Continue the article about touchscreen audio mixers, picking up right after its final sentence.
[[ Excerpted text, beginning ]]
Arguably, 2012’s Raven sparked measurable touchscreen initiatives amongst historically mixer-focused manufacturers. “Within a year, we saw a response,” recalls Oana. “For example, SSL placed a DAW right in the center of Duality, a big analog console, in a workstation approach. Neve, with Genesys Black, placed a DAW right in the center of a hybrid analog/digital console—a touchscreen allowing a single-touch on the DAW, but quite basic compared to what the Raven can do. Steven [Slate] and I iterated on ideas, and if Slate were a bigger company to execute all the ideas we had at the time … well, we had an idea on the drawing board for exactly what one manufacturer is doing now with their live touchscreen console.”

“We’ll probably hit a point, as the new generation of mixers come up that are comfortable with them, where you’ll see the majority shift over to touchscreens,” predicts Ray Tantzen, Senior Product Manager for digital mixers at PreSonus, currently shipping the StudioLive RM 32Ai 32-channel touchscreen mixer running UC-Surface multi-touch control software. “Though I don’t think we’ll ever see physical faders completely go away.”

Like Mackie’s DL Series mixers, UC-Surface systems are optimized for iOS and iPad, though the RM Series comes out of the gate with Windows 8-enabled live touch potential at Ravenesque dimensions; for example, Sweetwater now offers an RM Series bundle including a 19.5-inch Lenovo HORIZON 2e C10-point multi-touch PC ($650 street, separately) running Win 8.1 OS.

“We’re lucky with Apple and the iPad for the quality and interaction we have,” continues Tantzen. “The Windows 8 touchscreen computer was a new thing for us. We started off buying a few [CPUs] from different manufacturers to see what we liked and didn’t. I was really surprised by the multi-touch capabilities of Windows 8; it was pretty consistent across computers. You do have the challenge of different screen resolutions and how you design your software to be compatible across different resolutions. With the iPad there are only a couple of resolutions to deal with, though it’s grown over the past few years with the mini, Retina displays, and so on.”

In supporting for other operating systems, like Android, “the breadth of different devices that run on that platform with different resolutions, screen sizes and performance of the processors is a challenge,” poses Tantzen. “Because Windows 8 has been solid, we just recommend minimum system requirements. We’ll follow suit as we look at Android, too—follow or it’s a ‘we can’t guarantee your results’ kind of deal.”
[[ Excerpted text, end ]]
[[ Entries provided, beginning ]]
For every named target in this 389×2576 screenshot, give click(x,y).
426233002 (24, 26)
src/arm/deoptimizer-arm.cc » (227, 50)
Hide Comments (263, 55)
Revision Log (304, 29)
[[ Entries provided, end ]]
**Result**:
Serious tech hurdles remain for optimized touchscreen mixing, insists Oana. “The idea that our infinite world of the DAW is confined to 1920 horizontal pixels by 1080 vertical pixels is just so limiting. The display itself has so much room to grow and evolve. Pixel real estate is crowded. The other missing part can happen now: more intelligently designed UIs. Interacting with an infinite world one mouse click at a time is a most frustrating creative experience. The Raven applying a touchscreen approach to those beautiful graphic interfaces is a first step. What allows a more human expression? With the Raven, the best features are the simplest. Can I touch a plug-in? Yes. Can I touch more than one fader at a time, so I’m more than a mouse pointer? Yes. Within this touchscreen world, you can more easily express yourself artistically.”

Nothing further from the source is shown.